Still fighting for marriage equality

Vicki Lucas - Principal 

As I type this, AEU members, along with all other Australians on the electoral roll, will be tasked with voluntarily participating in the affront that is the marriage equality postal survey. 

I get to vote on whether or not I might choose to marry my partner of over 18 years. My heterosexual comrades reading this short article, many of whom have never met me, also get to vote on my right to marry and access the protections offered by that legal status. This exercise means different things to different people, regardless of how they might actually vote. The outcome, therefore, means different things to different people.

I do my best to understand that people have different opinions, values and world views. However, those who vote "no” in this survey are essentially saying that they are happy to live in a country that sleeps comfortably at night knowing its laws validate different rights for its citizens based upon whom they love. I imagine, sadly, that they may have been the same 10% who might have voted “no” in the 1967 Referendum.

Each day throughout this survey period, I am reminded that one of the senators elected to represent me and my family is actively campaigning to deny me the same rights as those of my heterosexual, married neighbours.

In contrast, there are many Australians who consider this vote unnecessary because all people deserve equal rights. The AEU is founded upon such social justice principles, which is the very reason I am a member. Yet, even amongst those who will vote "yes”, the result and the subsequent Government response means different things.

For some, achieving marriage equality is a demonstration that we are a society built upon social justice and inclusion. This is the latest battle to be fought to create a future where all Australians enjoy equal rights and respect. It means that our nation becomes the 22nd country to enact such legislation, finally.
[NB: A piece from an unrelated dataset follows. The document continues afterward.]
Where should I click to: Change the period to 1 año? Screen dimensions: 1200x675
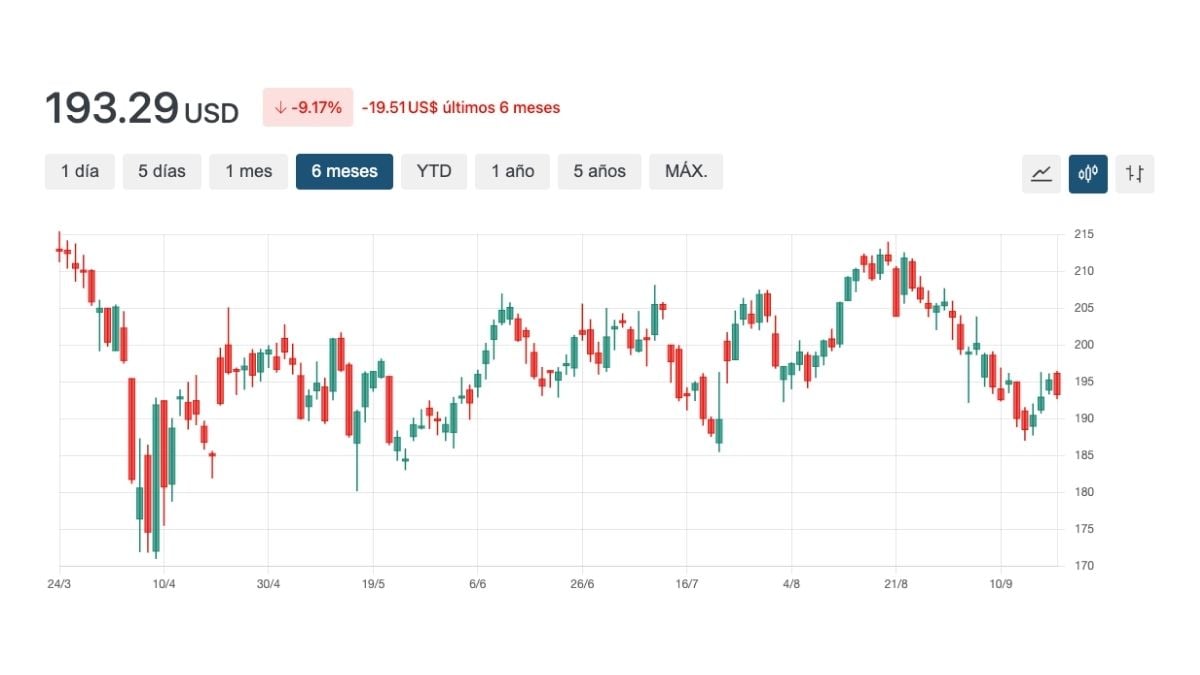[512, 171]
For others it represents an opportunity to support their son, daughter, cousin, neighbour, parent, friend or colleague who does not currently have the right to marry whomever they love. I have lost Facebook “friends” during the lead up to this absurd plebiscite. I have also found many allies. I have been impressed by the unexpected compassion of straight friends and family who have spoken out against the agony that this process has been for those most affected by it.
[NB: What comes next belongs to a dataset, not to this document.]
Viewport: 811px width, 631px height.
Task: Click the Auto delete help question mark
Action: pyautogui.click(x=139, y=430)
For me, the outcome of this non-compulsory, non-binding postal survey is very personal. It means more than a wedding. It means more than a piece of paper in a frame. The outcome I am hoping for is that this survey will result in passing legislation that will declare me to be “married”. The rights that come with that label matter in so many ways and for so many reasons. This survey, in fact, determines my future.
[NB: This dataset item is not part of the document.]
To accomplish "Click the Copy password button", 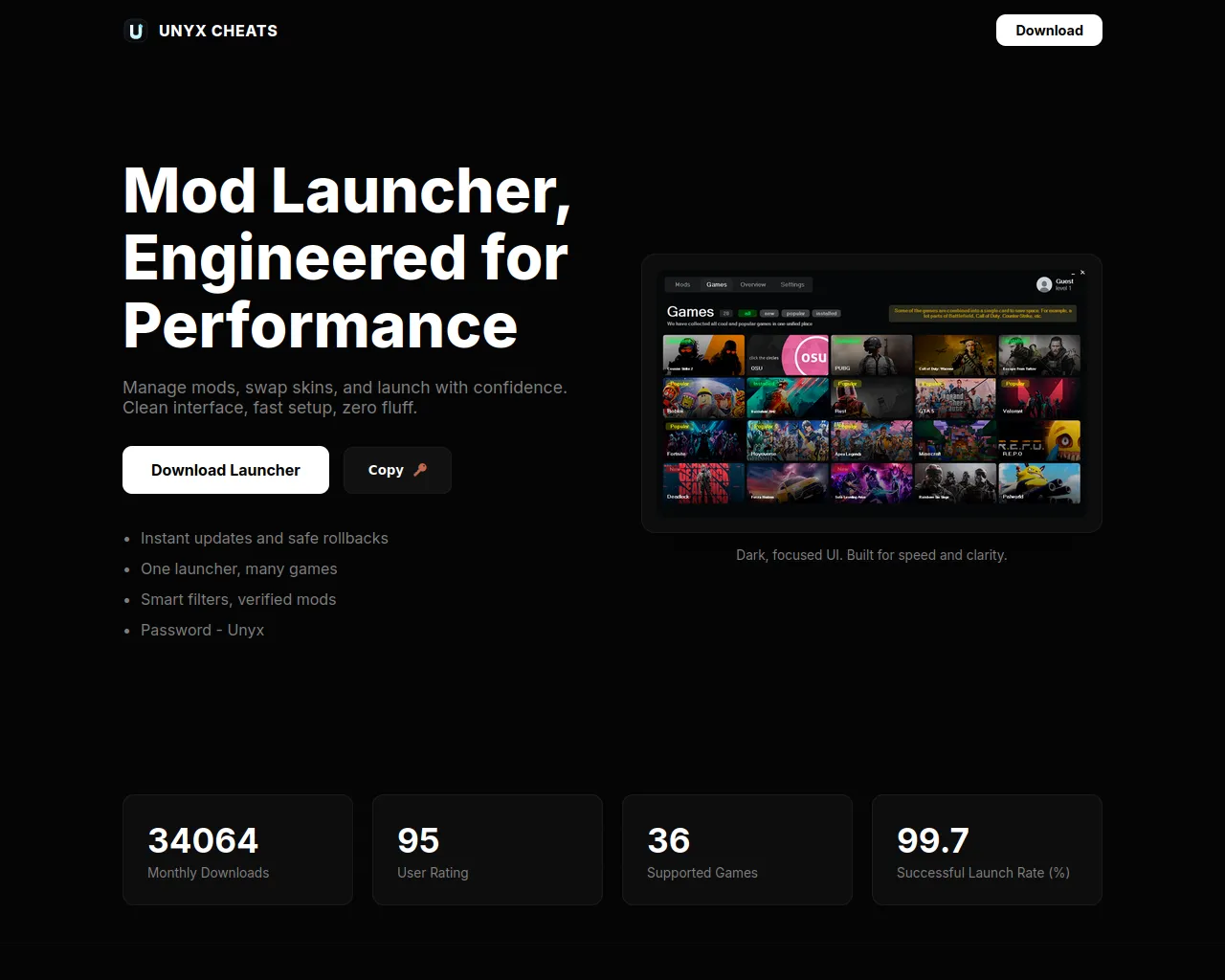I will click(x=397, y=470).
Should my future include hospitalisation of some serious nature, my partner of over 18 years, who shares a ring, mortgage, pets, children and holiday photos with me, is currently not assured the right to sit beside me. This differs between jurisdictions and between institutions. Marriage equality will mean that she can be by my side and make decisions on my behalf, regardless of what state or territory we are in at the time.

We currently have enduring powers of attorney so that we can list each other as next-of-kin. Yet there is limited legal precedence as to whether such a document is valid or overrules the heterosexist ways institutions such as hospitals function. Marriage equality will make that unnecessary and mean that we are more than “friends” or “housemates”.

I am currently not welcome to be “out” in a number of places of worship. In all honesty that would probably be the same if I was still straight! Of course, marriage equality won’t change such ignorance and selective reading of biblical text - yet.

I cannot currently guarantee our children that in the event of my passing, their mother will have assumed parenting rights if we reside outside of the ACT. Those who vote no are saying they are happy for my children to have such uncertainty in their future. Marriage equality will provide my children with that security.

If one of us dies without marriage equality, our access to superannuation, life insurance, and other key benefits remain problematic. Marriage equality will mean that we would have the same rights as other married folk during a time when hearts are broken enough.

My partner and I have exchanged rings and have what is known as a “civil union” (within the ACT). We can’t, however, technically or legally refer to each other as “wife”. Marriage equality will change that. It will reduce the number of places where I have to play the “pronoun game”, using “they” and “their” rather than “she” and “her”.

Any interstate travel in which I engage, including representing the ACT Branch at Federal Conference, is currently done under the cloud that is that we have different rights in different states should anything go wrong (e.g. injury requiring hospitalisation). Marriage equality will fix that.

I feel like a bit of a pessimist listing some of the reasons why I need marriage equality to happen. However, removing remote and unlikely possibilities from the scene frees up space to concentrate on enjoying the actual living of life in a committed relationship.

Marriage equality won’t change much in our day to day life. If it doesn’t get through the ridiculous hoops required, I still have bills to pay, lawns to mow, children to feed and dogs to walk. Marriage equality, however, will allow us to do those everyday things with greater peace of mind and future security.

Of course, we might not choose to marry. But having the choice will be so sweet!